§ Goal of the exercise
In the entries below, which lines run from the one containing "Task: Copy the Page Jarvis draft reply" to the one containing "Click the export"? Copy exactly those lines, ends included, and no others.

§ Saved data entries
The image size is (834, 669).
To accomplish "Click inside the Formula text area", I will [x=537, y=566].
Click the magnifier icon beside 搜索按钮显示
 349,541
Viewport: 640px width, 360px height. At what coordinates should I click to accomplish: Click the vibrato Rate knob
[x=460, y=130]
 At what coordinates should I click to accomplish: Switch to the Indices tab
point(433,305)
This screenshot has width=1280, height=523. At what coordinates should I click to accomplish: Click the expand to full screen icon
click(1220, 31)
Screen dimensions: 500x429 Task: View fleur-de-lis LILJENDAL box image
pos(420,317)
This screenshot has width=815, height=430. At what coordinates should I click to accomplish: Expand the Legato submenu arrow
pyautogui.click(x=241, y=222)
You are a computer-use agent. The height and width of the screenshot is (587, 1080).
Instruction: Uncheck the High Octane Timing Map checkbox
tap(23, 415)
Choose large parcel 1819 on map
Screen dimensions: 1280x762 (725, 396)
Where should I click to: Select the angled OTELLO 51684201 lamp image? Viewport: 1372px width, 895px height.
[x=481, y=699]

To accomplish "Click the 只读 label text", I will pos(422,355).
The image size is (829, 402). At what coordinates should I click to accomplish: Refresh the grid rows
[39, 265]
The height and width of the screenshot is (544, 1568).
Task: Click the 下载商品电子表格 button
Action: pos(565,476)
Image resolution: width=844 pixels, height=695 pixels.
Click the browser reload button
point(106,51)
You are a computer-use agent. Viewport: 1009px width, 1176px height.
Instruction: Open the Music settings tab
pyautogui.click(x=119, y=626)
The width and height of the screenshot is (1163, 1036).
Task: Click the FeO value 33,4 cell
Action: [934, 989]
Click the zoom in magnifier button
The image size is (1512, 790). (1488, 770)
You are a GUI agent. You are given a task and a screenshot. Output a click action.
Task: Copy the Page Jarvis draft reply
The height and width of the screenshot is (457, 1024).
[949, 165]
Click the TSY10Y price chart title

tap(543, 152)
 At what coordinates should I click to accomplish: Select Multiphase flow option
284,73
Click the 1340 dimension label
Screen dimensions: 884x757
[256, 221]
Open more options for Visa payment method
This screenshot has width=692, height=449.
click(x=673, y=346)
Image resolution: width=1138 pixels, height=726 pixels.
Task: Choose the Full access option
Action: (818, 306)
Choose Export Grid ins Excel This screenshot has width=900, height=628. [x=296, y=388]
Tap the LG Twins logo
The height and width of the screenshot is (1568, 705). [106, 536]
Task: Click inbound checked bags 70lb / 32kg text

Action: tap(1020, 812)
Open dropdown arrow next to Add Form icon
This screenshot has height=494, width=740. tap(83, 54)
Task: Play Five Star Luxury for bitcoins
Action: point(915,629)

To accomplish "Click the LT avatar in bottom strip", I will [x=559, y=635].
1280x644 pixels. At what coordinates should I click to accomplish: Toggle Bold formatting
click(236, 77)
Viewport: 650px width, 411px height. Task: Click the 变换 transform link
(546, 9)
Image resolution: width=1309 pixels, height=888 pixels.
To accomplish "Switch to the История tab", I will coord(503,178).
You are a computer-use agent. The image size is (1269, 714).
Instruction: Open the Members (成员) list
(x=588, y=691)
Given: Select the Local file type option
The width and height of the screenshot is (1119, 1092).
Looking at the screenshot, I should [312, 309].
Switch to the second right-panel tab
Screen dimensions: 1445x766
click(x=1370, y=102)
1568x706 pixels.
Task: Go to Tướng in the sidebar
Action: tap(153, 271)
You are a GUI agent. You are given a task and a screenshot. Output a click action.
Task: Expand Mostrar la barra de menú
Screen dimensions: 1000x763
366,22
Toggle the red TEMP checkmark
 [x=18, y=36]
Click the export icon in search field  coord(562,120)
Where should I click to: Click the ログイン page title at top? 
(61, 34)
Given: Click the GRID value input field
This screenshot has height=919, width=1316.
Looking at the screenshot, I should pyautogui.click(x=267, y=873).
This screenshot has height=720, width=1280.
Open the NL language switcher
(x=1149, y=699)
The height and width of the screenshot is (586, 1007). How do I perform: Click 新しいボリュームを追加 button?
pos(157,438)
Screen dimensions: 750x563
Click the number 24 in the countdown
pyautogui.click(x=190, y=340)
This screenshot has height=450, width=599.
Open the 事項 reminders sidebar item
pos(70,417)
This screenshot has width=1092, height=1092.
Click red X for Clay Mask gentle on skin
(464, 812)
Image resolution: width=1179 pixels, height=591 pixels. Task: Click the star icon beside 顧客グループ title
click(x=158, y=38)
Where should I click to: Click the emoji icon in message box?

§ Final answer
Task: Copy the Page Jarvis draft reply
The height and width of the screenshot is (457, 1024).
[949, 165]
Click the TSY10Y price chart title

tap(543, 152)
 At what coordinates should I click to accomplish: Select Multiphase flow option
284,73
Click the 1340 dimension label
Screen dimensions: 884x757
[256, 221]
Open more options for Visa payment method
This screenshot has width=692, height=449.
click(x=673, y=346)
Image resolution: width=1138 pixels, height=726 pixels.
Task: Choose the Full access option
Action: (818, 306)
Choose Export Grid ins Excel This screenshot has width=900, height=628. [x=296, y=388]
Tap the LG Twins logo
The height and width of the screenshot is (1568, 705). [106, 536]
Task: Click inbound checked bags 70lb / 32kg text

Action: tap(1020, 812)
Open dropdown arrow next to Add Form icon
This screenshot has height=494, width=740. tap(83, 54)
Task: Play Five Star Luxury for bitcoins
Action: point(915,629)

To accomplish "Click the LT avatar in bottom strip", I will [x=559, y=635].
1280x644 pixels. At what coordinates should I click to accomplish: Toggle Bold formatting
click(236, 77)
Viewport: 650px width, 411px height. Task: Click the 变换 transform link
(546, 9)
Image resolution: width=1309 pixels, height=888 pixels.
To accomplish "Switch to the История tab", I will coord(503,178).
You are a computer-use agent. The image size is (1269, 714).
Instruction: Open the Members (成员) list
(x=588, y=691)
Given: Select the Local file type option
The width and height of the screenshot is (1119, 1092).
Looking at the screenshot, I should [312, 309].
Switch to the second right-panel tab
Screen dimensions: 1445x766
click(x=1370, y=102)
1568x706 pixels.
Task: Go to Tướng in the sidebar
Action: tap(153, 271)
You are a GUI agent. You are given a task and a screenshot. Output a click action.
Task: Expand Mostrar la barra de menú
Screen dimensions: 1000x763
366,22
Toggle the red TEMP checkmark
 [x=18, y=36]
Click the export icon in search field  coord(562,120)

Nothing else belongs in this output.